Let $R$ be a commutative ring, and $M_n(R)$ be the ring of $n\times n$ matrices with coefficients in $R$. Did you know that the center of $M_n(R)$ is the set of scalar matrices? How can we prove this? Should we use matrix multiplication? No way! Let's use Morita theory instead!

Morita theory works even if $R$ is not commutative. I'll state the gist of Morita theory, more of which can be found in the post "The Double Dual and Morita Duality". Let $M$ a left $R$-module. Write $M^* = {\rm Hom}(M,R)$ for the dual of $M$. We have an evaluation homomorphism $M^*\otimes_R M\to R$ given on pure tensors by $f\otimes m\mapsto f(m)$. The image of this homomorphism is an ideal of $R$ called the **trace ideal of $M$**. If this ideal is all of $R$, then $M$ is called a **generator**. If in addition to being a generator, $M$ is finitely generated and projective, then $M$ is called a **progenerator**.

Progenerators are the main players in Morita theory: the distilled pure essence of this theory is that if $M$ is a progenerator the functor $-\otimes_R M$ from right $R$-modules to left $S = {\rm Hom}_R(M,M)$-modules is an equivalence of categories.

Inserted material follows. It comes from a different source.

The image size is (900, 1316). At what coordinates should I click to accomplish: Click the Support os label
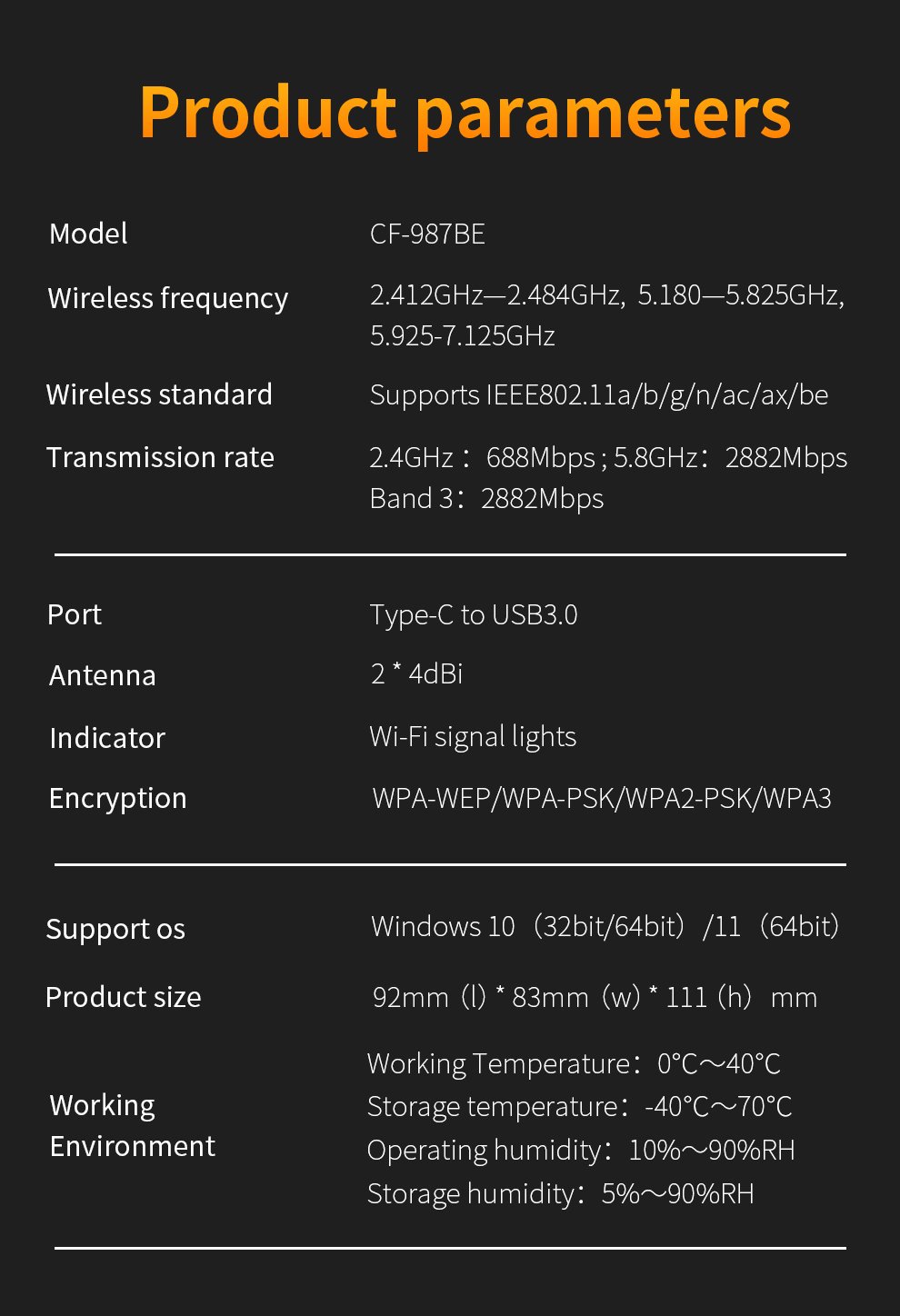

Back to the center of $M_n(R)$ when $R$ is commutative. The module $M = R^n$ is a progenerator. Then, Morita theory says that the category of right $R$-modules is equivalent to the category of left $M_n(R)$-modules via the functor $-\otimes_R M$. From this there is the following consequence: $R\cong {\rm Hom}_R(R,R)\cong{\rm Hom}_{M_n(R)}(R^n,R^n)$, where the composition of these isomorphisms is the map that sends an element $r\in R$ to multiplication by $r$, giving an endomorphism of $R^n\to R^n$.

Now, an $M_n(R)$-endomorphism $R^n\to R^n$ is in particular an $R$-module endomorphism $R^n\to R^n$. Therefore it must be given by multiplication by a matrix in $M_n(R)$. But, being an $M_n(R)$-module endomorphism it must also commute with all the elements of $M_n(R)$. Morita theory gave an isomorphism ${\rm Hom}_R(R,R)\cong {\rm Hom}_{M_n(R)}(R^n,R^n)$, which shows that every such matrix must be a scalar matrix. Great, no matrix multiplication required!